Roasting vegetables is my most favorite preparation.  You get a huge return on a very minimal preparation:  Roasting coaxes such a deep, sweet flavor from your veggies that easily elevates your main dishes, soups, stews, salads, and sauces–and all you have to do is slice, drizzle with olive oil, salt, pepper {and optionally maple syrup, lemon juice/zest}, and place in a hot oven for an hour or so.

One of my go-to meals is roasting a winter squash and filling it with some sort of whole grain+veggie stuffing.  {Here’s an example} I love it because I can throw the squash in the oven and forget about it for an hour, and the stuffing takes just 20-30 minutes to prepare.  Roasting whole or sliced veggies adds sweetness and depth to a salad–throw your veggies in the oven, forget about them for 20-60 minutes, and toss your salad ingredients once the oven is off.  Super easy.  {Try this salad, or this one}  I love roasting garden  tomatoes and onions to make my fresh summer tomato sauce, or tomatillos and poblanos for fresh tomatillo sauce.  {I’ve also been known to use green tomatoes in the place of tomatillos for a Faux Tomatillo Sauce}.
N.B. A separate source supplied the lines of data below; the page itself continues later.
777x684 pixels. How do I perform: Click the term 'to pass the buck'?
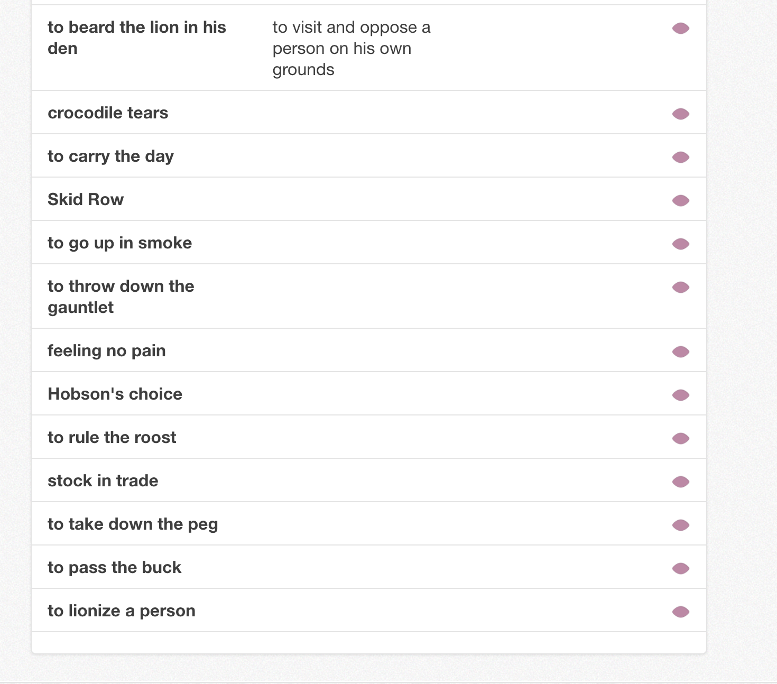(x=114, y=567)
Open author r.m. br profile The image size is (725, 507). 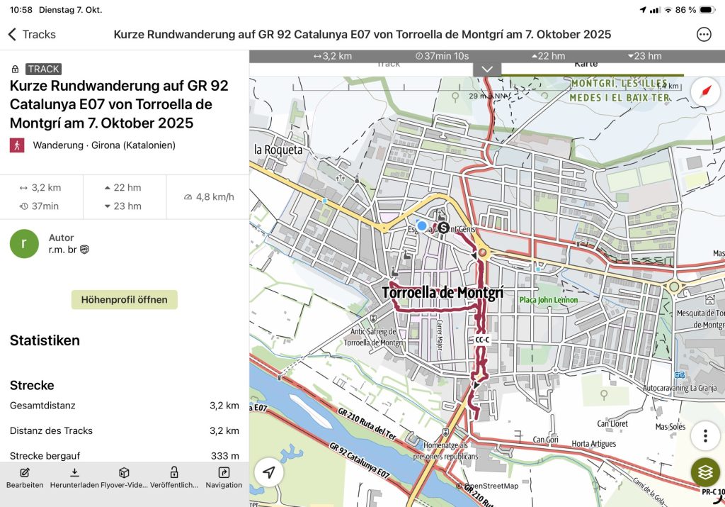tap(24, 243)
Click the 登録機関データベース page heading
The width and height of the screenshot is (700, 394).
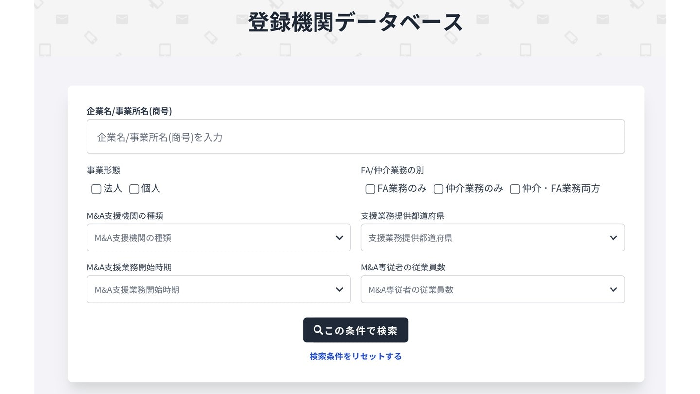click(355, 21)
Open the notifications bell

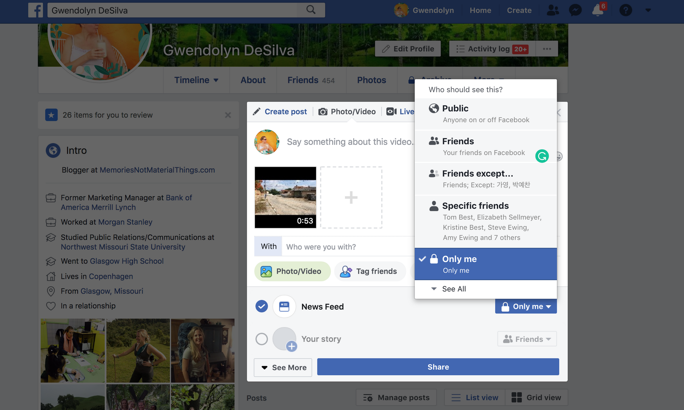(597, 10)
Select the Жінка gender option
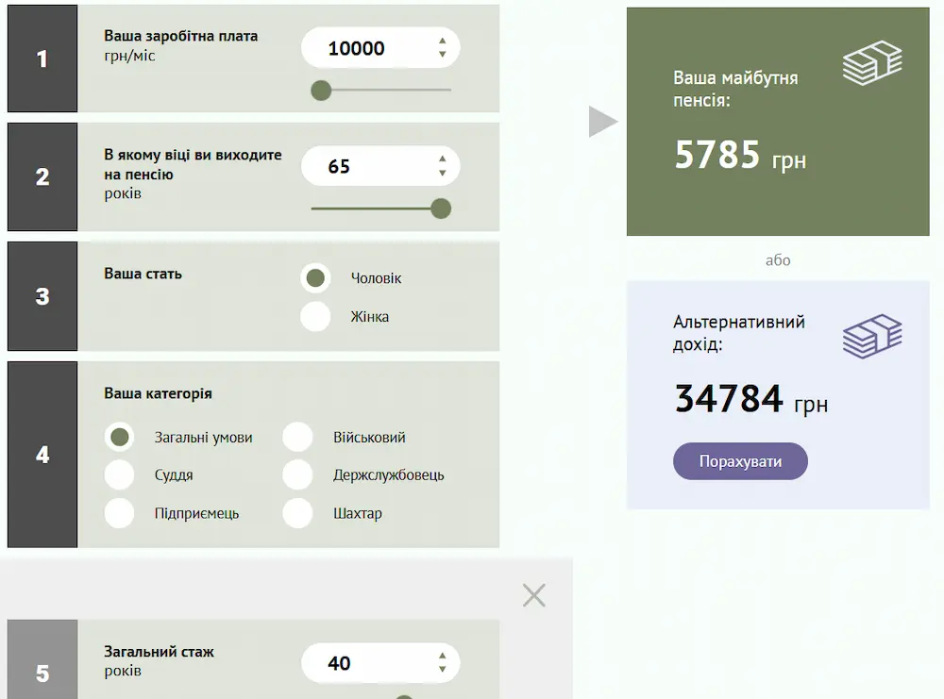 click(315, 317)
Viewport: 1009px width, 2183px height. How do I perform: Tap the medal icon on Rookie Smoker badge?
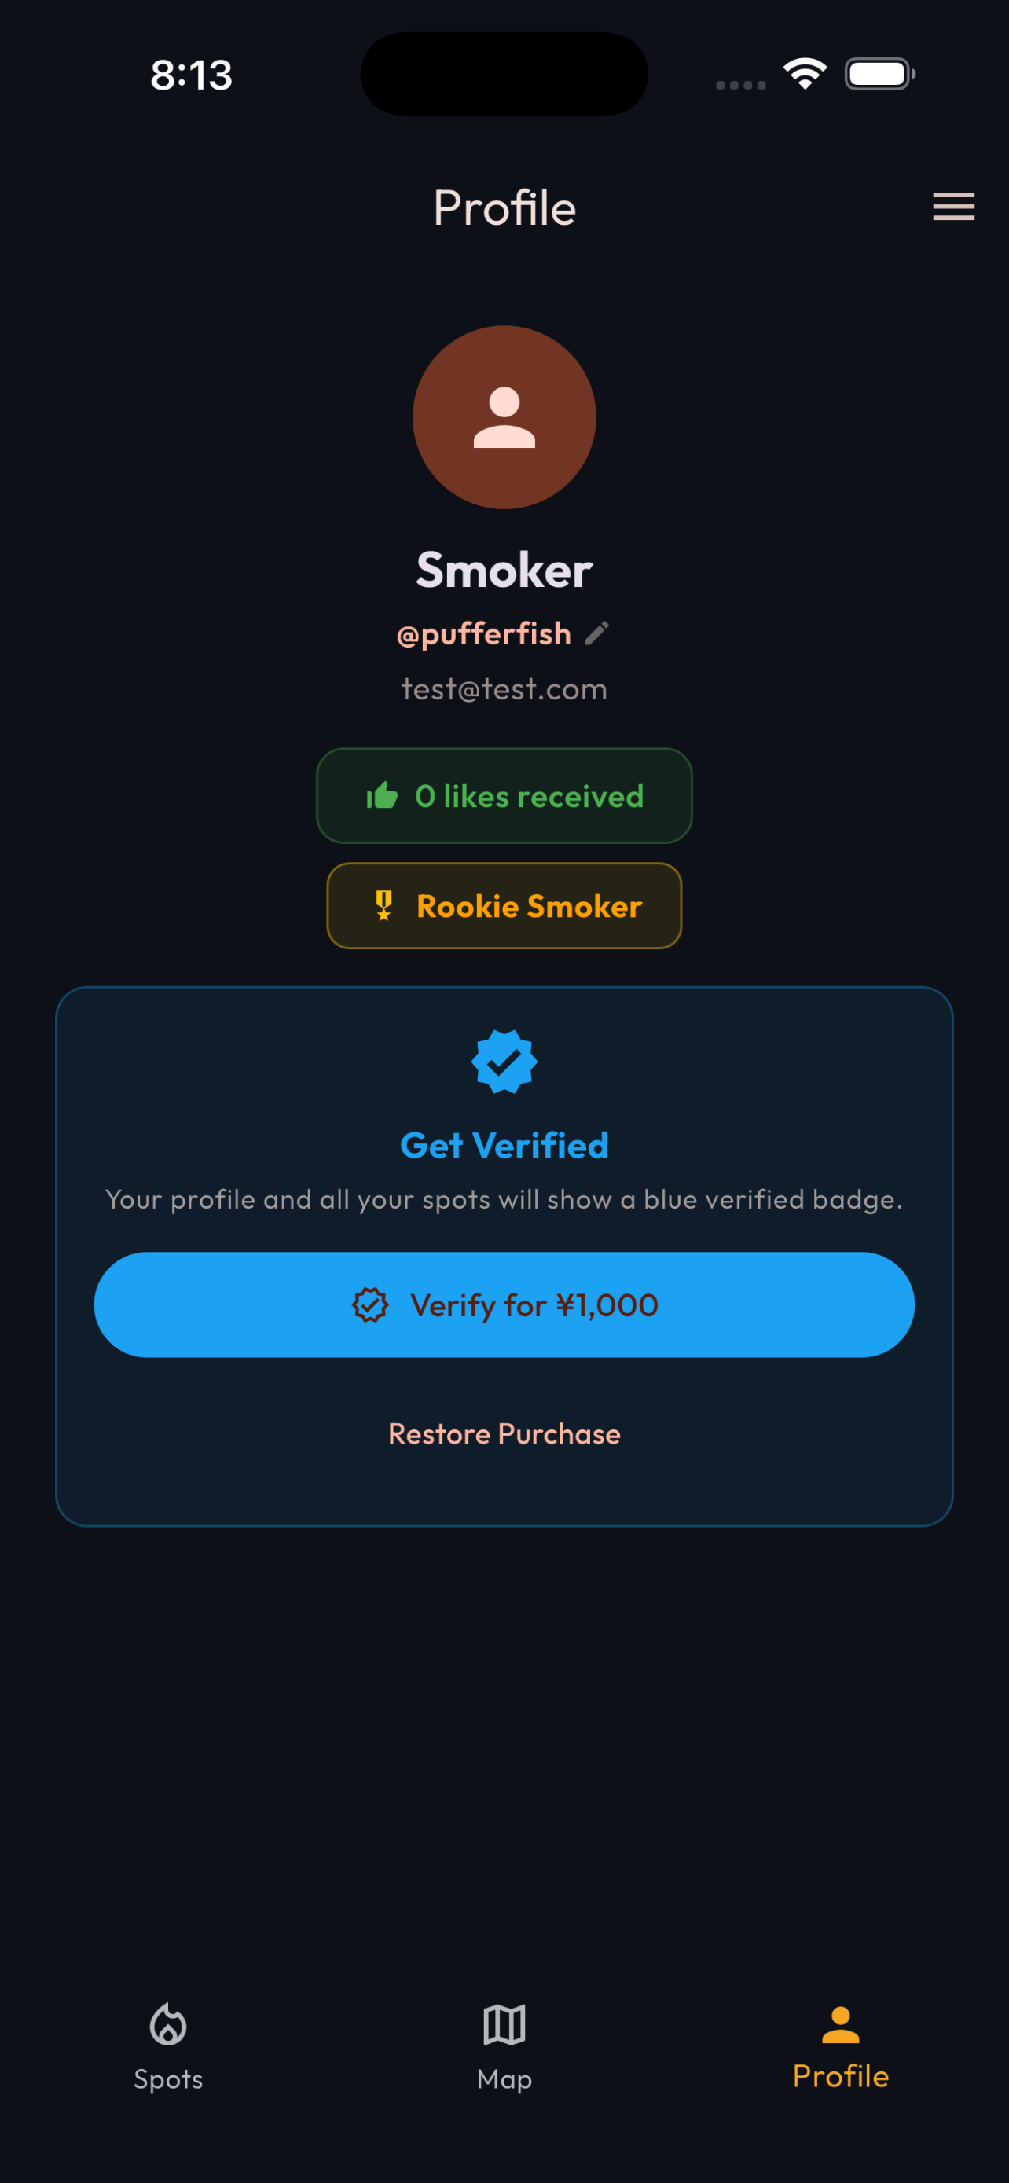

I will use one of my “Food Prep Days” to load up pans of veggies/foil-wrapped sweet potatoes, roast them, then scoop out the flesh and measure into a freezer storage bag to use later for flavoring homemade pastas, pizzas, soups, biscuits, enchiladas, etc.  This is a great preparation method to still get homemade deep flavor if you have an especially busy week ahead of you–spend an hour or so roasting over the weekend, freeze, and pull out the bag at the beginning of your day so it’s a ready-to-go-quick-addition your dinner.   roasting beforeroasting after


ROASTING 101

  • Servings: you decide
  • Difficulty: easy
  • Print

INGREDIENTS

  • Vegetable of choice

DIRECTIONS

  1. Preheat oven to 400F.
  2. Prepare your vegetable by slicing, dicing, halving, scooping out seeds as needed.  Lay on a large baking sheet and drizzle with olive oil, salt, pepper, or other ingredients as needed.  Flavors will concentrate while roasting in the oven–maple syrup, lemon juice/zest, other ground spices are great additions.
  3. If using large chunks/slices of vegetables, place them in a large bowl after preparing, and add olive oil, salt and pepper, and stir to evenly coat all sides.  Then place on the baking sheet.  Make sure your sheet is large enough–you don’t want to crowd the vegetables or they will steam instead of roast.
  4. For large cuts, like halved winter squashes, roast for at least one hour.  If they are very thick, they may take 1 1/2-2 hours, just keep an eye on them.  They will be golden brown and soft when poked with a fork or knife.
  5. For slices or smaller cuts, like sliced winter squash, carrots, or sliced vegetables for a sauce, roast for 20 minutes, flip slices to the other side, or stir the combined sauce veggies, and roast for another 20-30 minutes.  You want nice caramelized (or golden brown) edges, not burnt edges.